Machen Sie Sport – Bewegung ist eine gute Methode, um Stress entgegenzuwirken, denn durch Sport werden Glückshormone wie Dopamin ausgeschüttet.
Im Alltag hilft schon ein kurzer Spaziergang zur Kantine oder morgens eine Station früher auszusteigen und den restlichen Weg zur Arbeit zu laufen. Nehmen Sie die Treppe statt den Aufzug und laufen Sie zum übernächsten Drucker statt zum nächstgelegenen.
Warum ist das ausgerechnet in Deutschland so?
Deutschland ist ein Land ohne fest verwurzelte Identität.
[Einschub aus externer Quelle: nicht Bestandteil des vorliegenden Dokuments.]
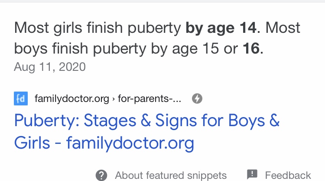Click the "15 or" snippet text
325x181 pixels.
pos(220,48)
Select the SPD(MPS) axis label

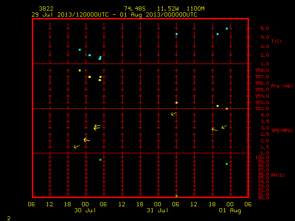[282, 130]
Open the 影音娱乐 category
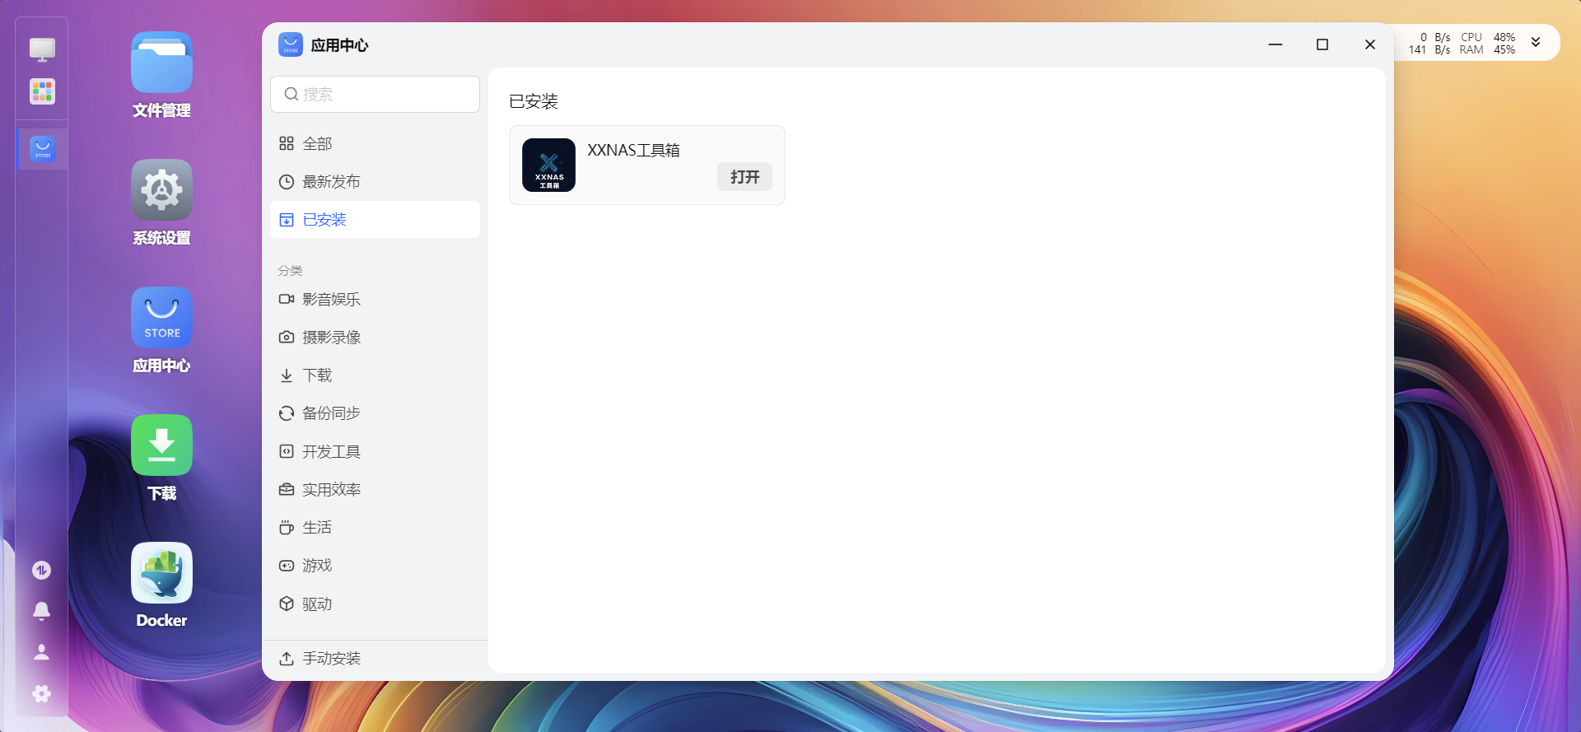Image resolution: width=1581 pixels, height=732 pixels. point(331,300)
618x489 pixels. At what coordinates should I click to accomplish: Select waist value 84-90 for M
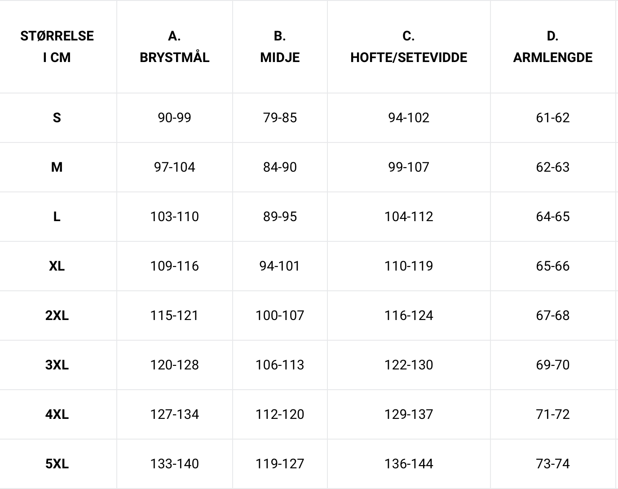[280, 167]
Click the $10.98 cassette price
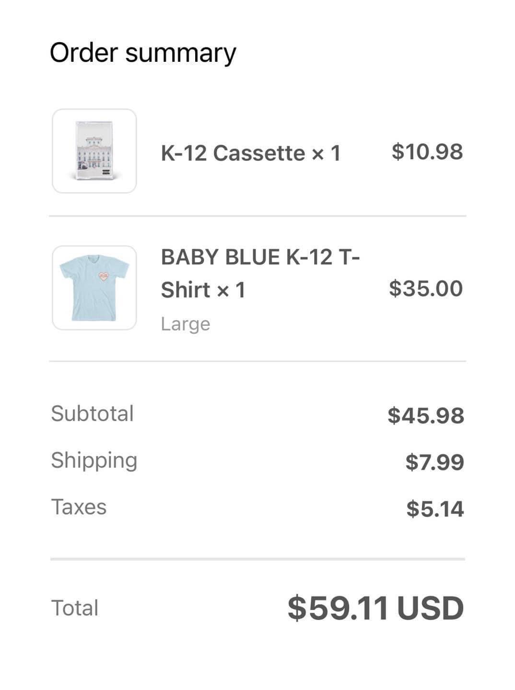515x690 pixels. coord(427,152)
Durch die zwei Weltkriege haben wir geschichtliche Brüche, die es dem Volk schwer gemacht haben, eine klare Identität zu bilden.
Deshalb sind wir immer auf der Suche nach unserer Selbst – und wollen dabei auch erfolgreich sein. Deshalb haben vor allem wir Deutschen dieses Leistungsethos.
Und in anderen westlichen Nationen?
In anderen Nationen wird der Stolz durch eine nationale Identität abgefedert. In Frankreich gibt es zum Beispiel eine ausgeprägte Pausen- und Genusskultur. Geschäftsbeziehungen beginnen dort nicht direkt mit dem Sprung in die Verhandlungen, sondern es findet in der Regel erst einmal ein gemeinsames Essen statt.
Gibt es Regionen, in denen der Erfolgsdruck höher ist als hierzulande?
In den asiatischen Ländern. Dort steht meist jede Minute unter einem Effizienzdiktat.